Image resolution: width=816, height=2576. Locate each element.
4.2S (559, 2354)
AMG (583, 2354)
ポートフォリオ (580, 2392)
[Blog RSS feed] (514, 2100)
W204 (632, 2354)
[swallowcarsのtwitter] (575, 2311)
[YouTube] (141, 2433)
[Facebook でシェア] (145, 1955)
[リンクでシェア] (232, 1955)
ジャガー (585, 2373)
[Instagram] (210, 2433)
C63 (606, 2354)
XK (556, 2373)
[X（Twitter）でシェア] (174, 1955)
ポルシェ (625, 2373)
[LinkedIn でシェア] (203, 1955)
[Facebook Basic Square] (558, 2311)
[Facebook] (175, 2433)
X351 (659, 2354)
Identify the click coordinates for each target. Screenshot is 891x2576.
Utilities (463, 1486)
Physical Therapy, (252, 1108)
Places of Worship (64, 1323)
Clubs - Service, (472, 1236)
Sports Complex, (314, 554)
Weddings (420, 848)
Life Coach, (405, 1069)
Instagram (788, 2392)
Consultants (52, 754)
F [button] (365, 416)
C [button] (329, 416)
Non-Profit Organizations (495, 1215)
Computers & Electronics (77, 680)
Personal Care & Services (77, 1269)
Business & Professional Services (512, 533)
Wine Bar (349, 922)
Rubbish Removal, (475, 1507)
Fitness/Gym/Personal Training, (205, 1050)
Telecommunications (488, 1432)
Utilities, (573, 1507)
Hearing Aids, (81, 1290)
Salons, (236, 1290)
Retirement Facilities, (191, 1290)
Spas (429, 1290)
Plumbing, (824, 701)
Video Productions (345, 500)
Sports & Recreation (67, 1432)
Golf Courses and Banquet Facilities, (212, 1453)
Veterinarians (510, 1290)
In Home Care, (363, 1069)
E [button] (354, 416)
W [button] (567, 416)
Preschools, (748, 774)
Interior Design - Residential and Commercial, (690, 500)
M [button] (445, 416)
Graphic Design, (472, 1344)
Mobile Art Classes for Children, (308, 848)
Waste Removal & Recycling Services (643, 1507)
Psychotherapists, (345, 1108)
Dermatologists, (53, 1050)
+ + + + +
Give the entries again in full, with nothing changed.

Image resolution: width=816, height=2576. Locate each element.
4.2S (559, 2354)
AMG (583, 2354)
ポートフォリオ (580, 2392)
[Blog RSS feed] (514, 2100)
W204 (632, 2354)
[swallowcarsのtwitter] (575, 2311)
[YouTube] (141, 2433)
[Facebook でシェア] (145, 1955)
[リンクでシェア] (232, 1955)
ジャガー (585, 2373)
[Instagram] (210, 2433)
C63 (606, 2354)
XK (556, 2373)
[X（Twitter）でシェア] (174, 1955)
ポルシェ (625, 2373)
[LinkedIn でシェア] (203, 1955)
[Facebook Basic Square] (558, 2311)
[Facebook] (175, 2433)
X351 (659, 2354)
Identify the click coordinates for each target. Screenshot is 891x2576.
Utilities (463, 1486)
Physical Therapy, (252, 1108)
Places of Worship (64, 1323)
Clubs - Service, (472, 1236)
Sports Complex, (314, 554)
Weddings (420, 848)
Life Coach, (405, 1069)
Instagram (788, 2392)
Consultants (52, 754)
F [button] (365, 416)
C [button] (329, 416)
Non-Profit Organizations (495, 1215)
Computers & Electronics (77, 680)
Personal Care & Services (77, 1269)
Business & Professional Services (512, 533)
Wine Bar (349, 922)
Rubbish Removal, (475, 1507)
Fitness/Gym/Personal Training, (205, 1050)
Telecommunications (488, 1432)
Utilities, (573, 1507)
Hearing Aids, (81, 1290)
Salons, (236, 1290)
Retirement Facilities, (191, 1290)
Spas (429, 1290)
Plumbing, (824, 701)
Video Productions (345, 500)
Sports & Recreation (67, 1432)
Golf Courses and Banquet Facilities, (212, 1453)
Veterinarians (510, 1290)
In Home Care, (363, 1069)
E [button] (354, 416)
W [button] (567, 416)
Preschools, (748, 774)
Interior Design - Residential and Commercial, (690, 500)
M [button] (445, 416)
Graphic Design, (472, 1344)
Mobile Art Classes for Children, (308, 848)
Waste Removal & Recycling Services (643, 1507)
Psychotherapists, (345, 1108)
Dermatologists, (53, 1050)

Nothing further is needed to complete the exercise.